**Provided data:**
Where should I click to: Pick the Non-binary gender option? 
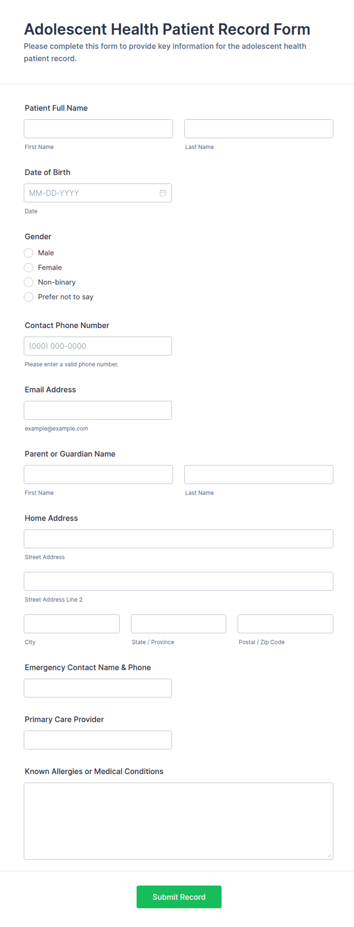[29, 282]
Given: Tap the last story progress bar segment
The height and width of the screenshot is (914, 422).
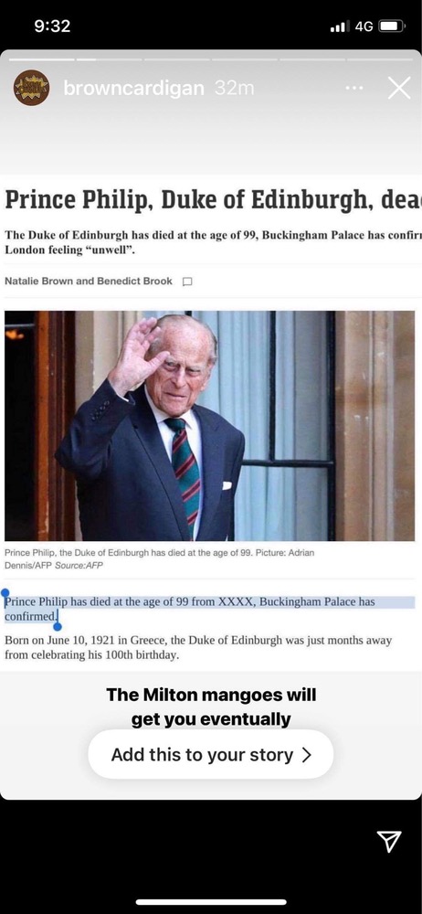Looking at the screenshot, I should point(380,58).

**Task prompt:** Transcribe every entry word for word, excluding images.

**Answer space:**
Where should I click to: Pick the Non-binary gender option? 
[29, 282]
Given: Tap the last story progress bar segment
The height and width of the screenshot is (914, 422).
Looking at the screenshot, I should point(380,58).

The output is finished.